L’auteur de 36 ans prête sa voix dans son roman à un jeune urbaniste qui rêve d’abolir le fossé culturel, identitaire, social et économique entre la Ville lumière et ses agglomérations. Mais aussi, entre banlieues blanches, aisées, et banlieues dites sensibles, dont la population est en majorité issue de l’immigration.
«La France est un pays qui se protège beaucoup derrière son affichage républicain et ses grands principes d’égalité», insiste Aurélien Bellanger, pour qui le républicanisme et la défense de la laïcité deviennent les nouveaux noms du racisme.
«On est très tolérants en apparence, mais en fait, toute différence doit être gommée au nom d’une sorte de sociotype idéal, soit le jeune de banlieue qui réussit et qui s’intègre.

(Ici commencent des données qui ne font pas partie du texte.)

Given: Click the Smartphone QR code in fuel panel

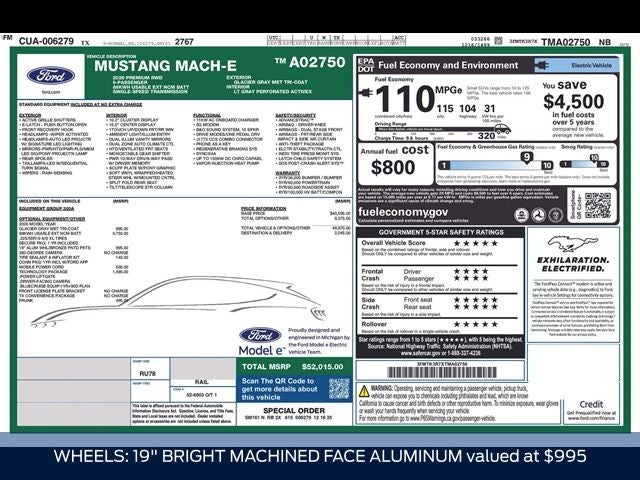Looking at the screenshot, I should pos(597,205).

Sous-entendu: ce serait bien qu’il abandonne l’islam, ou s’il n’abandonne pas l’islam, qu’il adopte un islam très progressiste, voire qu’il soit très fermement contre le voile. »
Le pouvoir du tracé
L’un des personnages du Grand Paris avance que la République, ce n’est pas des lois pour interdire le voile, mais qu’il s’agit juste parfois de modifier le tracé d’un autobus qui relie deux quartiers sensibles… «C’est très décevant en matière d’idéal, commente l’auteur, mais si on évite que deux quartiers en rivalité se battent, c’est déjà ça, la République. Et c’est quelque chose qu’on a tendance à oublier en France. »
Le jeune héros de son roman veut faire disparaître les banlieues parisiennes. Ou plutôt, il veut faire en sorte qu’elles se fondent entre elles et qu’elles forment un grand tout harmonisé avec la ville centre. De sorte qu’il n’y ait plus de centre, justement. Engagé comme conseiller en urbanisme auprès du président français tout juste élu en 2007, il est chargé de mettre sur pied une réforme monstre des infrastructures de transport, du métro en particulier.

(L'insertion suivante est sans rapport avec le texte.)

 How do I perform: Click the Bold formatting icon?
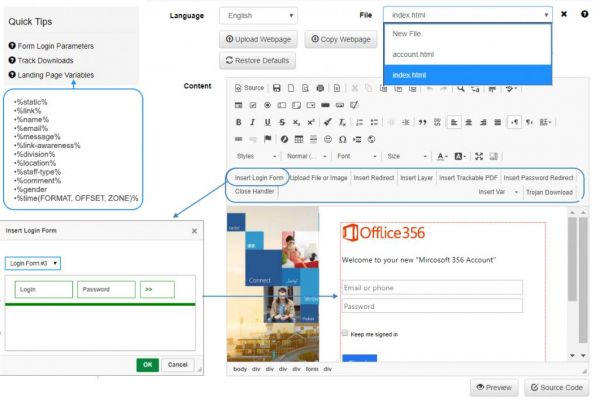click(x=239, y=121)
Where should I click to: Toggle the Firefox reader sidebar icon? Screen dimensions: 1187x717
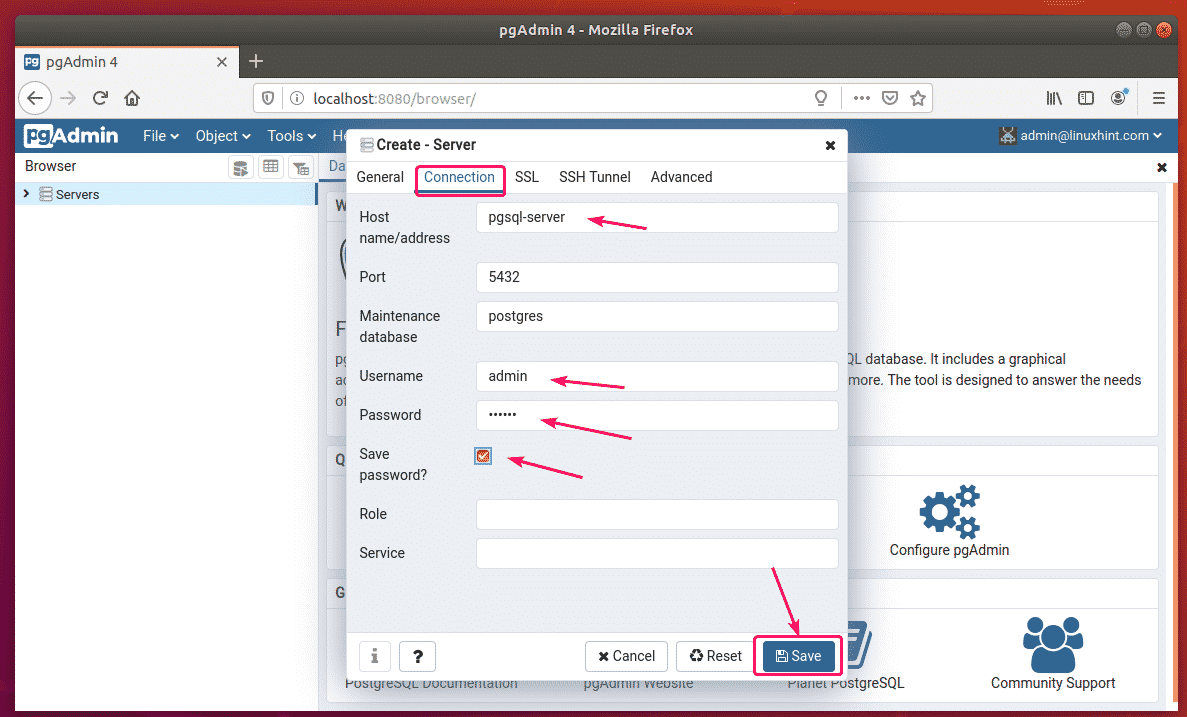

«Ce projet est bien réel, il est en marche, précise Aurélien Bellanger. Et il a bien été lancé par Sarkozy en 2007, même s’il était déjà dans les tuyaux. Ce qui n’est pas réel, c’est mon inventeur… »
Quelles conséquences a dans nos vies l’organisation de l’espace? Jusqu’à quel point l’aménagement du territoire, avec ses enjeux de pouvoir, influence-t-il nos trajectoires, nos comportements, notre vision du monde? C’est le terrain de jeu préféré d’Aurélien Bellanger comme romancier.
«Les personnes qu’on va rencontrer, les amis qu’on va se faire, les gens avec qui on va faire des enfants, etc., tout ça est déterminé très largement par des décisions d’urbanistes», avance-t-il.
Dans son roman précédent, L’aménagement du territoire, il explorait les divisions engendrées, en pleine campagne française, par la construction d’une ligne de TGV.
«On a l’impression que les sociétés modernes n’ont plus de sacré, fait-il remarquer. Si on y regarde de plus près, il y a du sacré. Pas au sens d’une transcendance, mais il y a de grandes décisions qui ont été prises sur le partage des âmes sur les terres, et l’une des professions qu’occuperait ce sacré, à côté du politique bien sûr, c’est l’urbanisme. »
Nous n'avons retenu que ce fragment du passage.